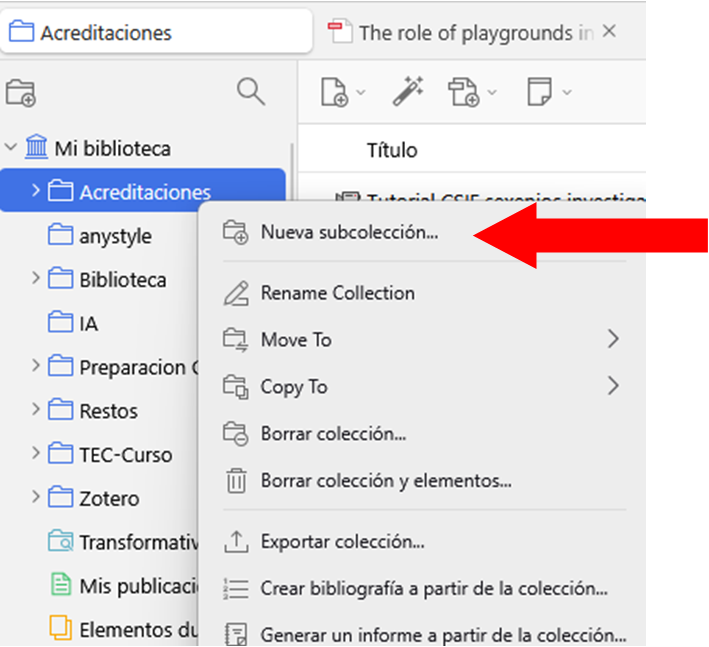This screenshot has height=647, width=709.
Task: Click the search magnifier icon in collections pane
Action: (250, 92)
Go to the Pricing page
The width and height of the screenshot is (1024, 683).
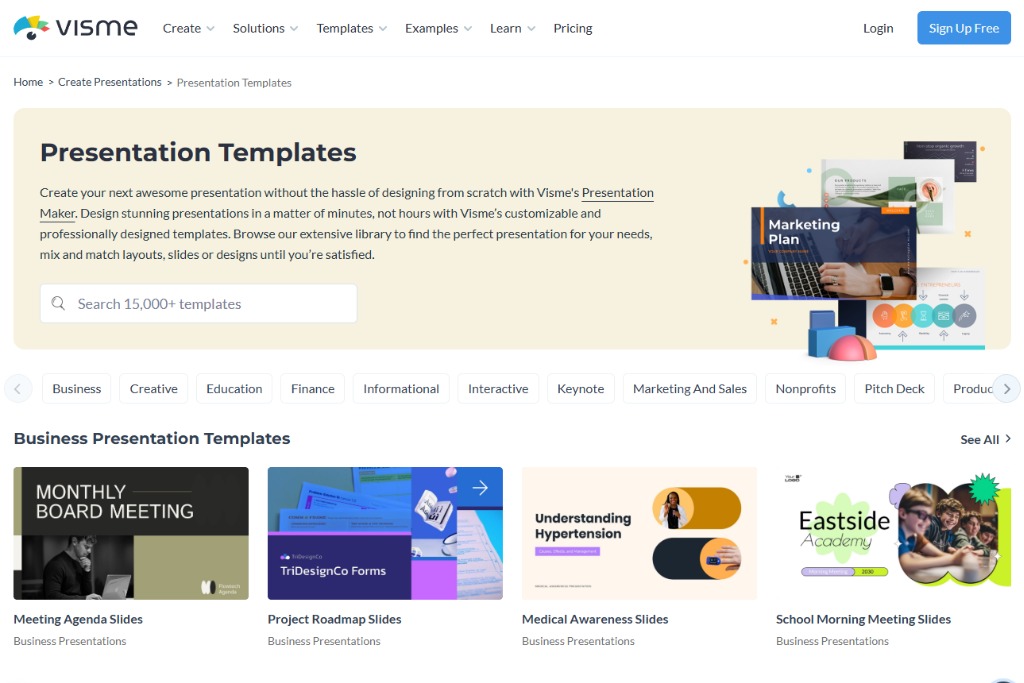573,28
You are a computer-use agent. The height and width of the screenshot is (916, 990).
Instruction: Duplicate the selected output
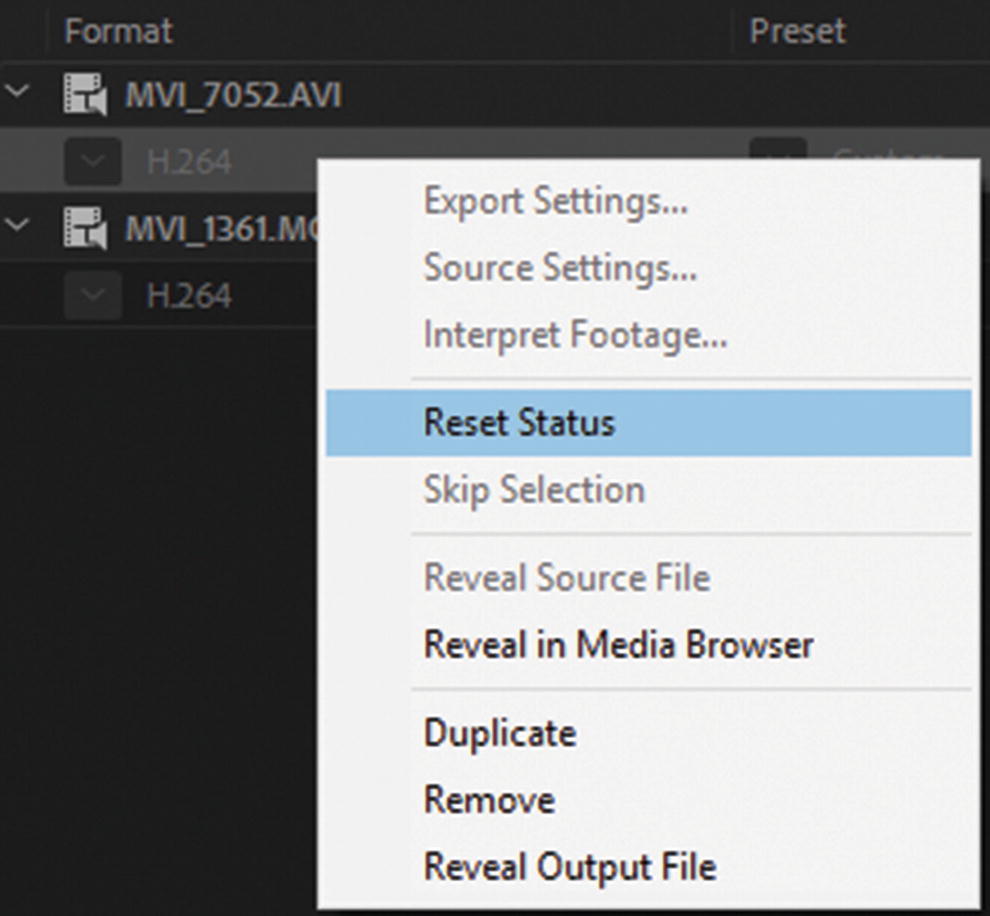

*PROBLEM REQUIREMENTS*
Write out, with no pictures, only the lines from the line containing "Go to the Pricing page" through the last line of the listing above, exactly and with both ends included.

*ANSWER AREA*
Go to the Pricing page
The width and height of the screenshot is (1024, 683).
573,28
You are a computer-use agent. The height and width of the screenshot is (916, 990).
Instruction: Duplicate the selected output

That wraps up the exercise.